Eficiencia: ¿cómo enfrentar sus problemas desde una perspectiva económica moderna?

DIEGO MACERA, GERENTE GENERAL DEL INSTITUTO PERUANO DE ECONOMÍA (IPE)

En la provincia de Entre Ríos, al norte de Buenos Aires, Francisco Caffarena sembró los primeros arándanos de Argentina. Era una jugada arriesgada. No había estudios que evaluaran la viabilidad del cultivo en tierras argentinas, ni sobre el tipo de arándano a sembrar, ni menos personal técnico capacitado.

La apuesta fue exitosa. La empresa del señor Caffarena, Vergel, hizo su primera exportación en 1994 tras invertir US$200,000. El volumen exportado era tan pequeño que el mismo señor Caffarena llevó los productos en su carro al aeropuerto de Ezeiza. Catorce años más tarde, los arándanos argentinos se convirtieron en una industria de US$58 millones en exportaciones.

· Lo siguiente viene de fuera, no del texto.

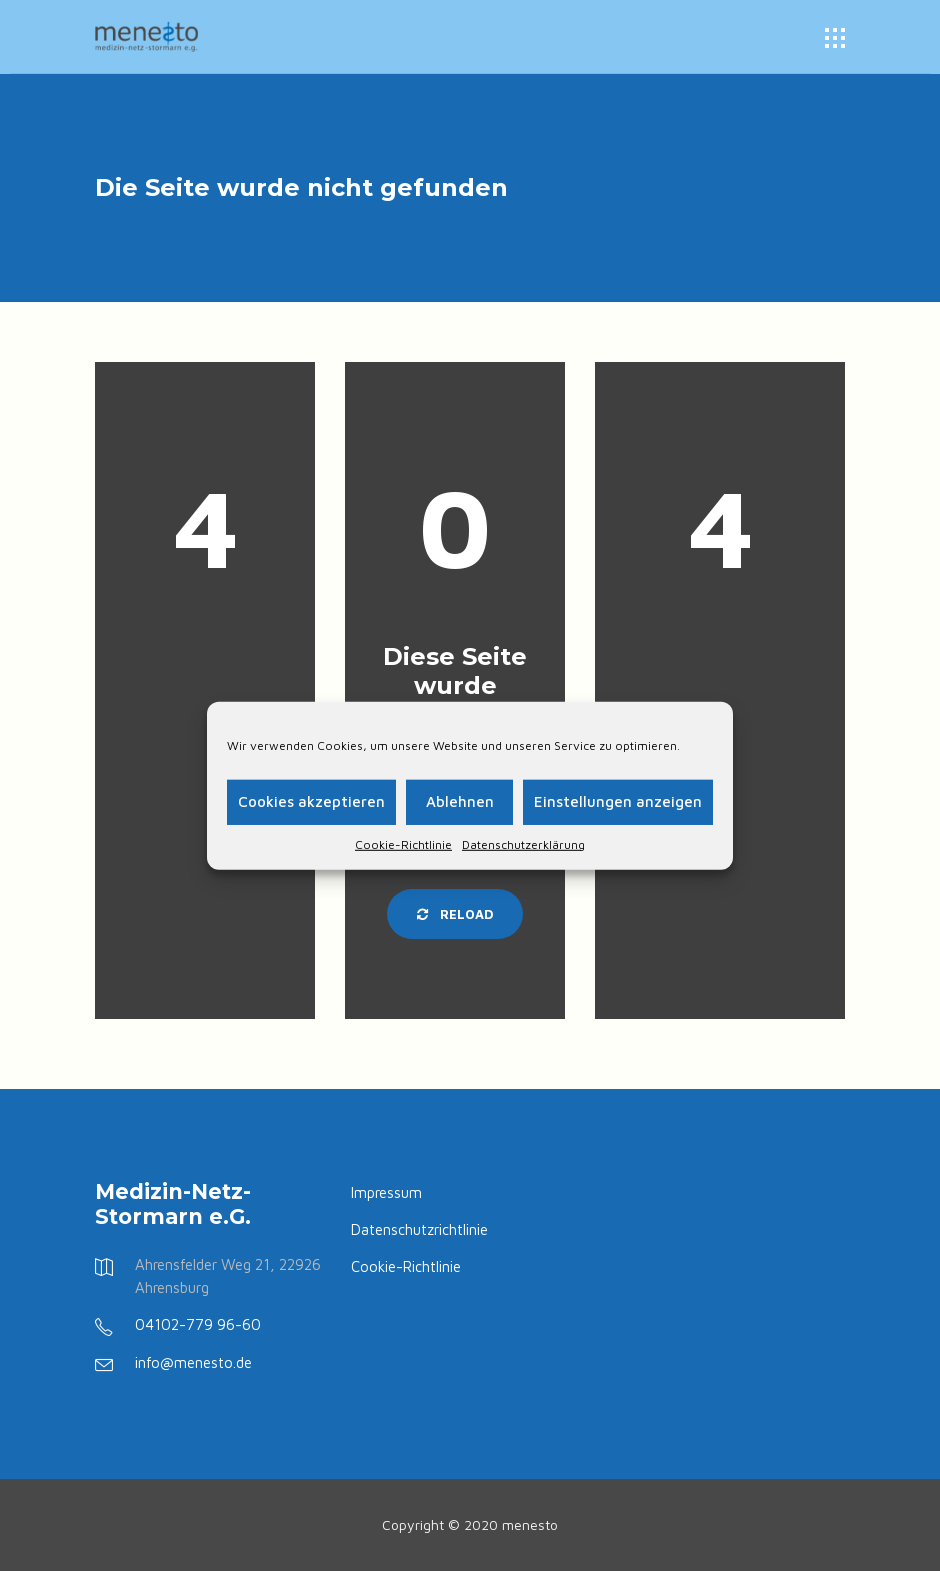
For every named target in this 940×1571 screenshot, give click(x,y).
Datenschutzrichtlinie (419, 1229)
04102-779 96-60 (198, 1324)
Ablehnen (460, 801)
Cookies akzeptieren (311, 801)
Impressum (386, 1192)
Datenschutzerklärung (523, 843)
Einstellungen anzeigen (618, 801)
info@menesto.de (193, 1362)
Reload (455, 914)
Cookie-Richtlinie (403, 843)
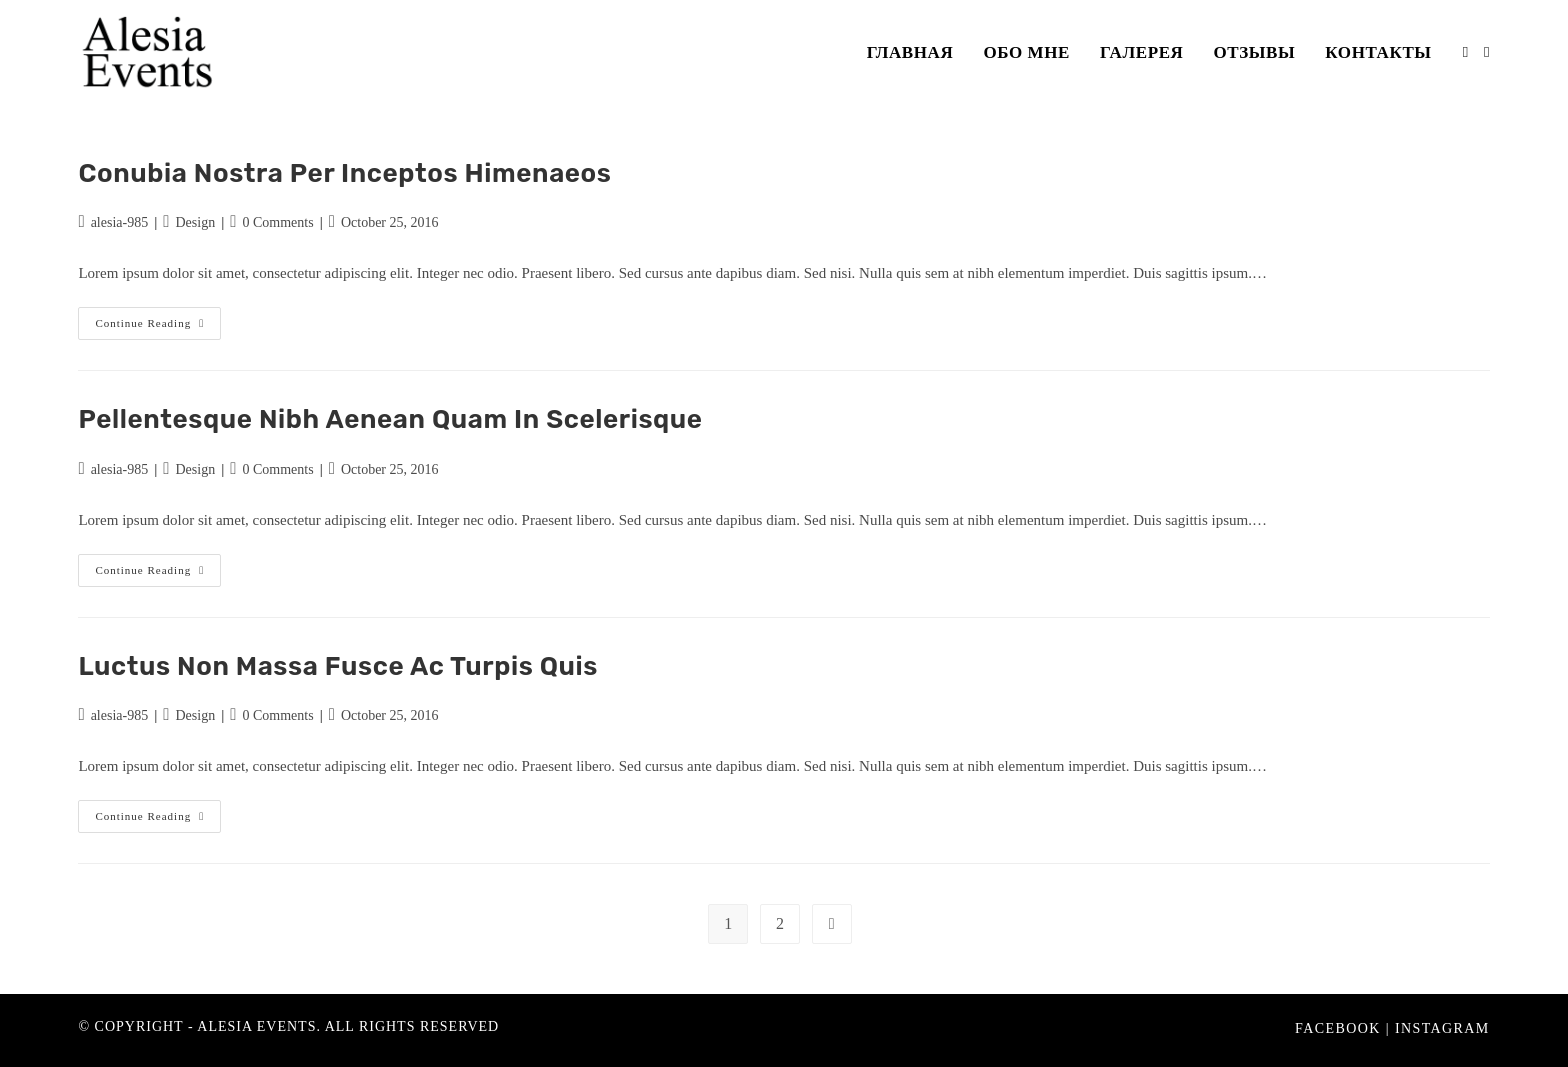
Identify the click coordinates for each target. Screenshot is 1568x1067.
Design (195, 222)
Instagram (1442, 1028)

La economía moderna debe dejar espacio para experimentar alrededor de algunos de sus paradigmas sobre el rol del Estado

Al poco tiempo, competidores de Vergel se multiplicaron, y unos años después el pionero exportaba tan sólo el 5% del total del sector. El señor Caffarena había creado —bajo su propio riesgo— un mercado que lo beneficiaba no solamente a él, sino también a todos los que lo imitaron y a la economía argentina en general.

Vergel no podía (ni debía) capturar todos los beneficios de su apuesta, a pesar de que fue la única empresa que corrió el riesgo de la inversión inicial. Éste es un ejemplo de lo que en jerga económica normalmente se conoce como externalidades positivas. El problema en estos casos es que, dado el beneficio disperso, el número de empresas que como Vergel se animan a ser las primeras en incursionar en un sector nuevo pero potencialmente rentable es menor que el que la sociedad necesita.

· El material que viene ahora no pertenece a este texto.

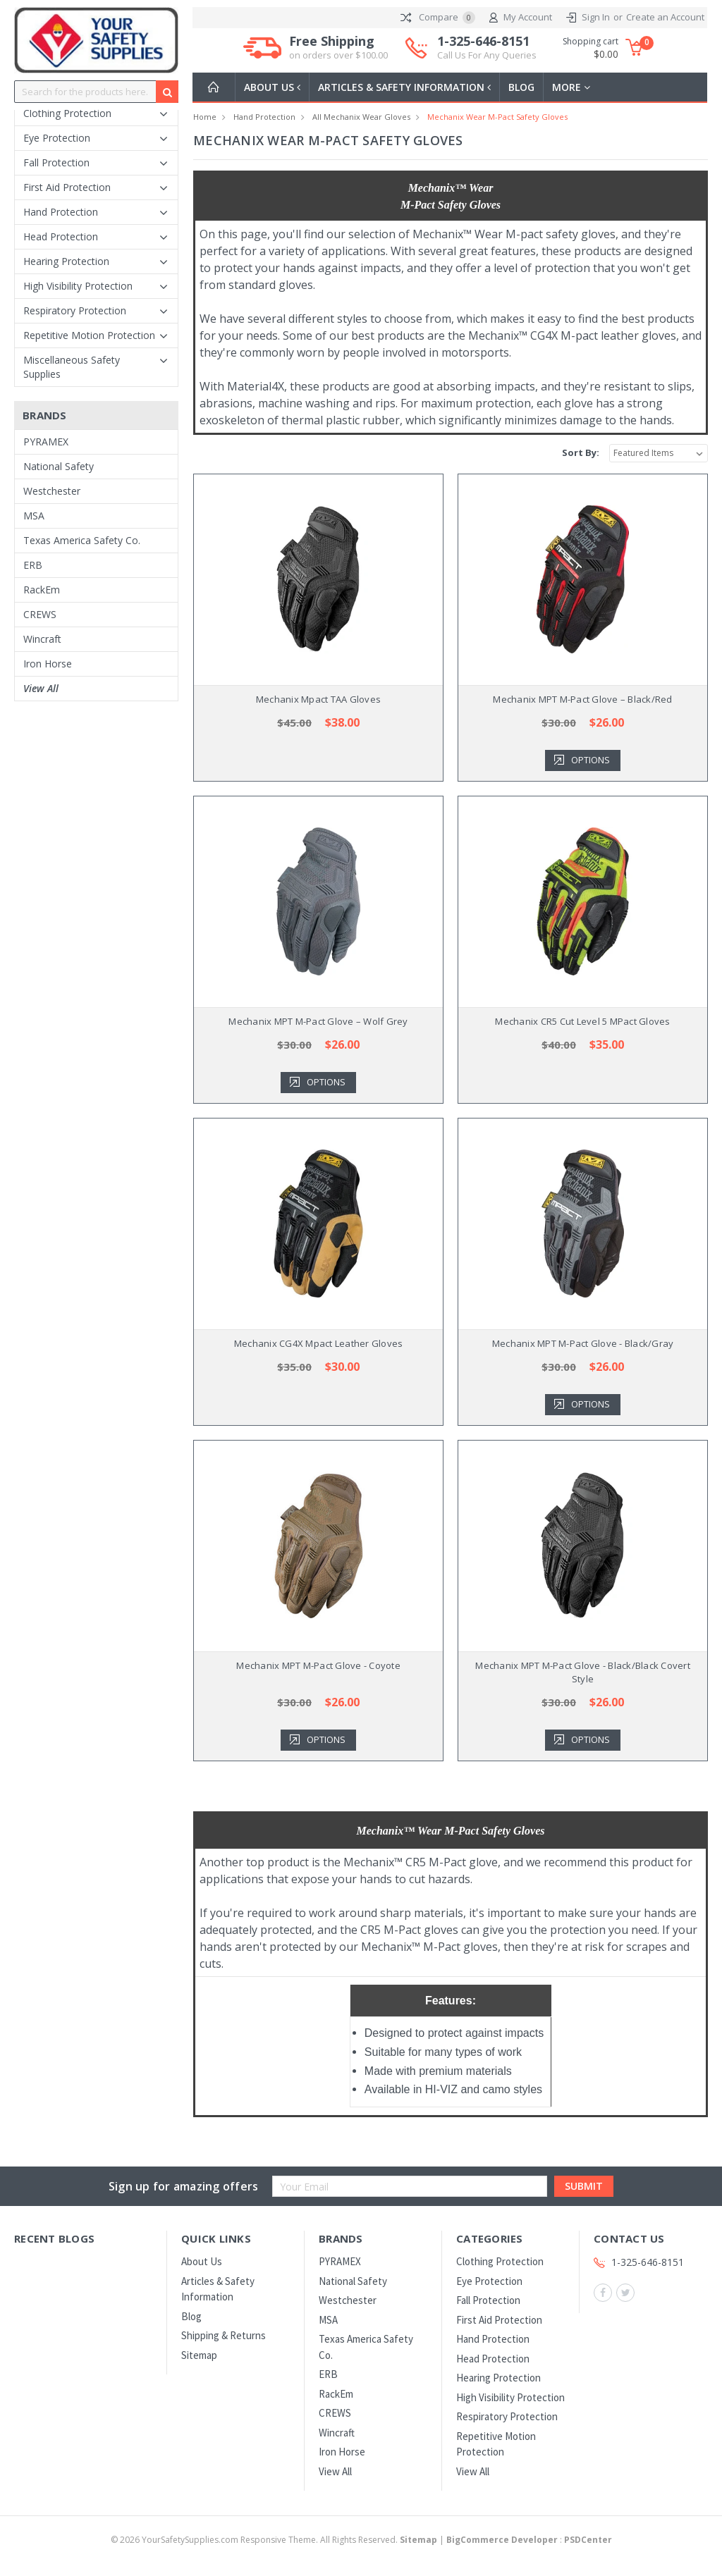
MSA (33, 515)
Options (591, 760)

¿Cómo enfrentar estos problemas de eficiencia desde una perspectiva económica moderna? No es fácil. En América Latinatenemos amplia experiencia en episodios en los que, para corregir situaciones como la descrita y otras similares, el Estado ha pecado de empresario dispendioso, regulador obtuso o mercantilista descarado. Se entiende, pues, el escepticismo con el que se reciben en esta parte del mundo las soluciones gubernamentales para ‘solucionar’ las fallas de mercado. Casi como regla general, el remedio estatal ha sido peor que la enfermedad privada.

Pero la inacción no desaparece las ineficiencias. Como cualquier ciencia que se precie de serlo, la economía moderna debe dejar espacio para experimentar —con juicio pero con audacia— alrededor de algunos de sus paradigmas sobre el rol del Estado.

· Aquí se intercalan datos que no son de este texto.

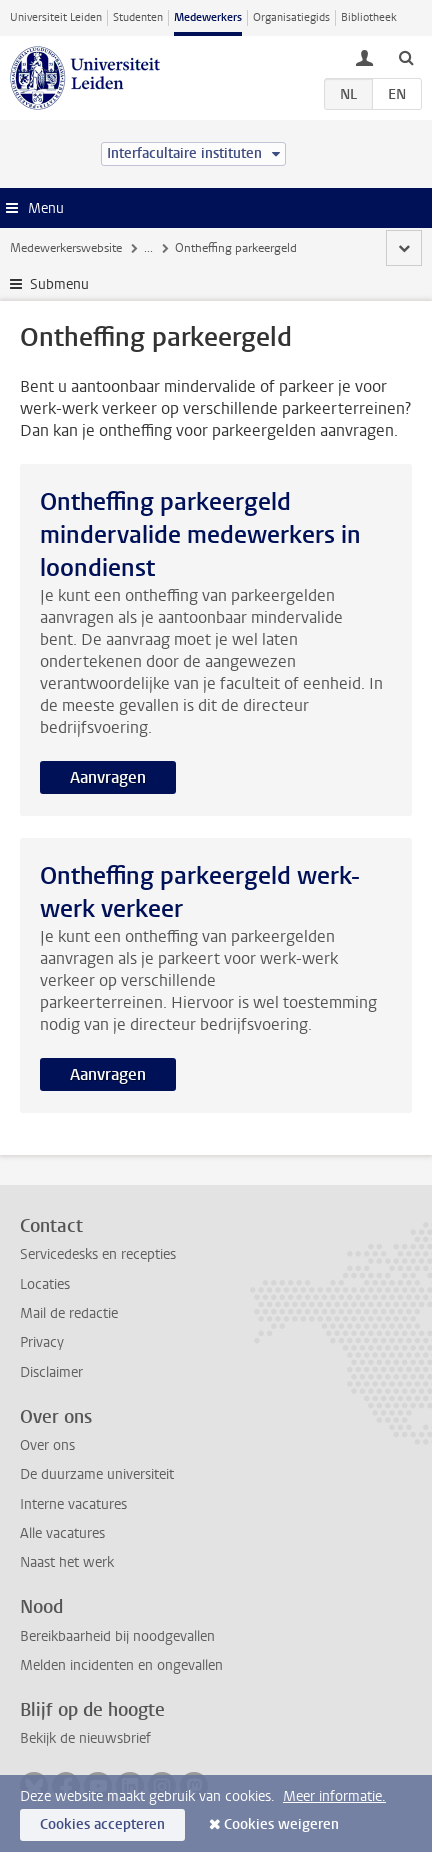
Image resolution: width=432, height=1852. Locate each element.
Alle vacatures (62, 1533)
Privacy (42, 1342)
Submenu (59, 284)
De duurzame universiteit (97, 1474)
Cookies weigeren (281, 1824)
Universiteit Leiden (56, 17)
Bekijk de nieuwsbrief (85, 1738)
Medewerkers (208, 17)
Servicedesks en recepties (98, 1254)
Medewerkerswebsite (66, 248)
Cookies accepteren (102, 1824)
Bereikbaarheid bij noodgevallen (117, 1636)
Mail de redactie (69, 1313)
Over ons (47, 1445)
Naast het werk (67, 1562)
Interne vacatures (73, 1504)
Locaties (45, 1284)
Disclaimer (51, 1372)
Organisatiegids (291, 17)
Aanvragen (108, 777)
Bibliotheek (369, 17)
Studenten (138, 17)
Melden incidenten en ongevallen (121, 1665)
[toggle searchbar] (406, 57)
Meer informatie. (334, 1796)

En el caso de los arándanos en Argentina, por ejemplo, una solución innovadora propuesta por especialistas del BID es un subsidio al pionero como un porcentaje de las exportaciones de los imitadores. De este modo se capturaría el beneficio social adicional generado por el inversionista inicial. Ésta puede no ser la solución ideal, para dar una idea de las alternativas disponibles fuera de la caja de herramientas tradicional de los hacedores de política.

En el Perú, el Ministerio de la Producción ha ensayado estrategias de acción innovadoras sobre el rol del Estado en la economía; algunas prudentes y razonables, como las mesas ejecutivas del exministro Piero Ghezzi; otras algo menos originales y sensatas, como la propuesta para extender los beneficios tributarios al sector acuícola del actual ministro Bruno Giuffra, una herramienta que se ha ensayado ya múltiples veces sin ganancias en eficiencia.

En cualquier caso, lo que se necesita a veces es menos dogma y más análisis empírico sobre lo que funciona y lo que no funciona respecto a los incentivos y las reglas de juego que impone el Estado. No vaya a ser que nos estemos perdiendo el siguiente cargamento de exportación de fruta dulce peruana de puro amargados. ■

EN SUMA. Que las soluciones estatales no siempre funcionen no es excusa para la inacción. Los incentivos a la producción requieren a veces más empirismo que seguir ciegamente las reglas de juego del Estado.